• [ESTRATTO DEL DOCUMENTO]
────────

Intervento di Vincenzo Gagliardo (Opera, aprile 1999)

Abolizionismo e non-violenza

Dal punto di vista personale, considero il mio libro soltanto come una premessa a uno studio vero e proprio sull'abolizionismo il quale, sul piano teorico, dovrebbe anzitutto essere un approccio capace di sottrarre tutti gli eventi umani oggi sottoposti alla volontà "definitoria" del pensiero giuridico, onde liberarli riconsegnandoli alla problematicità della riflessione umana. Ho notato che i padri dell'abolizionismo hanno, non a caso, un approccio sociologico alle questioni che prendono in esame, e per questa via difendono il "diritto" contro le leggi penali che, ormai, tendono sempre più a negarlo in ogni campo. Invece i giuristi, in genere, nella migliore delle ipotesi sono dei riduzionisti della pena. Inoltre, se vogliamo passare dal diritto penale a un sempre più ampio diritto civile, e magari un giorno verso un mondo che non abbia neppure bisogno di usare la parola diritto, dovremo senz'altro liberarci di quella falsa scienza chiamata criminologia, per sostituirla con la vittimologia, trattandosi di dover riparare danni e non di distribuire sofferenza legale. Ma se questo riguarda gli studi, qual è invece la premessa di una pratica abolizionista?

────────

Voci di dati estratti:
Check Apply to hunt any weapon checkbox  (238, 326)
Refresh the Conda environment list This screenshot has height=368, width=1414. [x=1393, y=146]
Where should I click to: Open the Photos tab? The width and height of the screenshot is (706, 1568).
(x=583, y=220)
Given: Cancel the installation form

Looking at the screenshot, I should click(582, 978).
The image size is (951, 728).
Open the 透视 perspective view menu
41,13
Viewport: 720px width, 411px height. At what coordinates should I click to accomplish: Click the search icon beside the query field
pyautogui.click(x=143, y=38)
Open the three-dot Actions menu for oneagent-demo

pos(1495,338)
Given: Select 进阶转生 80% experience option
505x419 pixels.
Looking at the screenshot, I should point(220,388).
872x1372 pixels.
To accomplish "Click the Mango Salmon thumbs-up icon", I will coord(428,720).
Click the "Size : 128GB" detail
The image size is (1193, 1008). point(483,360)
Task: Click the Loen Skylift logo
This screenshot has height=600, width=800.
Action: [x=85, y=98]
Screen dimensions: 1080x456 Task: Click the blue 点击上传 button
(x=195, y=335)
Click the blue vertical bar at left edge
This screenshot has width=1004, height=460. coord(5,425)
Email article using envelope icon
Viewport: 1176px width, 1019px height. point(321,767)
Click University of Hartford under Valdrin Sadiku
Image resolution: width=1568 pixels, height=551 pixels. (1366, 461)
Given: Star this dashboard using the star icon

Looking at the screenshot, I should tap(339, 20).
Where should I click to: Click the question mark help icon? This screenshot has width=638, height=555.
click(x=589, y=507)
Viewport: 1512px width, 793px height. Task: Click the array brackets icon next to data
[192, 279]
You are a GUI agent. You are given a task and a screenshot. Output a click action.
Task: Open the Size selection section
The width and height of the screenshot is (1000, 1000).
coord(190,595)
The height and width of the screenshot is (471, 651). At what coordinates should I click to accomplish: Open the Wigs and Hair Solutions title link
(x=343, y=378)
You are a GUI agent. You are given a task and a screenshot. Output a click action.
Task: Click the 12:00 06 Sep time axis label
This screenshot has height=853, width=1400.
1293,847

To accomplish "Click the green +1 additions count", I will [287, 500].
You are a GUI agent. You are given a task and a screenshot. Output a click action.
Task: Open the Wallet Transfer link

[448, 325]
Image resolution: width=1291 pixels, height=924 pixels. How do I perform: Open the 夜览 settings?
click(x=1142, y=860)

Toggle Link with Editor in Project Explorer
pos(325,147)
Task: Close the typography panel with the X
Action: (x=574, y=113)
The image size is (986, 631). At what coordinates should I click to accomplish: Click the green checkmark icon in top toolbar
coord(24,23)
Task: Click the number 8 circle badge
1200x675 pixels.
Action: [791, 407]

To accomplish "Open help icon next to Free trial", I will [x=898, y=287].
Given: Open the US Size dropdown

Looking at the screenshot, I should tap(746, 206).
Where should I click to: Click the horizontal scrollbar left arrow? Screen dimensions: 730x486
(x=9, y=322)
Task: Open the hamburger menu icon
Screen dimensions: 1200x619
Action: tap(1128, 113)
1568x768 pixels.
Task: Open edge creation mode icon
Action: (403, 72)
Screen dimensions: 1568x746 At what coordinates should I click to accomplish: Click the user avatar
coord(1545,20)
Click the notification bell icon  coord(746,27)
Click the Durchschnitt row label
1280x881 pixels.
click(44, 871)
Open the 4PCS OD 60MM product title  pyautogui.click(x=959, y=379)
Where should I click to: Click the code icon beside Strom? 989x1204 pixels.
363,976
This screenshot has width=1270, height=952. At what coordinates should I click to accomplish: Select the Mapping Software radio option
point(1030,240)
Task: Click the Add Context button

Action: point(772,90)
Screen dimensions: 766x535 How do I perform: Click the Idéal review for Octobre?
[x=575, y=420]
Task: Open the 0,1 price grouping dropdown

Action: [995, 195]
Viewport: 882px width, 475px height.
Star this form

────────

• [COMPITI RICHIESTI]
A - Secondo l'estratto, con quale disciplina andrebbe sostituita la criminologia?
B - Indica se ciascuna affermazione concorda con l'estratto, rispondendo sì o no e citando le parole decisive: (i) l'autore considera il proprio libro uno studio completo sull'abolizionismo; (ii) i padri dell'abolizionismo hanno un approccio sociologico alle questioni che esaminano; (iii) i giuristi, nel caso migliore, sono riduzionisti della pena.
C - Riassumi l'estratto in due frasi, per favore.

• [RISPOSTE FINALI]
A - Con la vittimologia.

B -
(i) No: "considero il mio libro soltanto come una premessa a uno studio vero e proprio sull'abolizionismo".
(ii) Sì: "i padri dell'abolizionismo hanno, non a caso, un approccio sociologico alle questioni che prendono in esame".
(iii) Sì: "i giuristi, in genere, nella migliore delle ipotesi sono dei riduzionisti della pena".

C - L'autore presenta il proprio libro come semplice premessa a uno studio sull'abolizionismo, che dovrebbe sottrarre gli eventi umani alla volontà "definitoria" del pensiero giuridico, e contrappone l'approccio sociologico dei padri dell'abolizionismo ai giuristi, che al massimo sono riduzionisti della pena. Per passare dal diritto penale a un diritto civile sempre più ampio bisognerà sostituire la criminologia con la vittimologia, perché si tratta di riparare danni e non di distribuire sofferenza legale.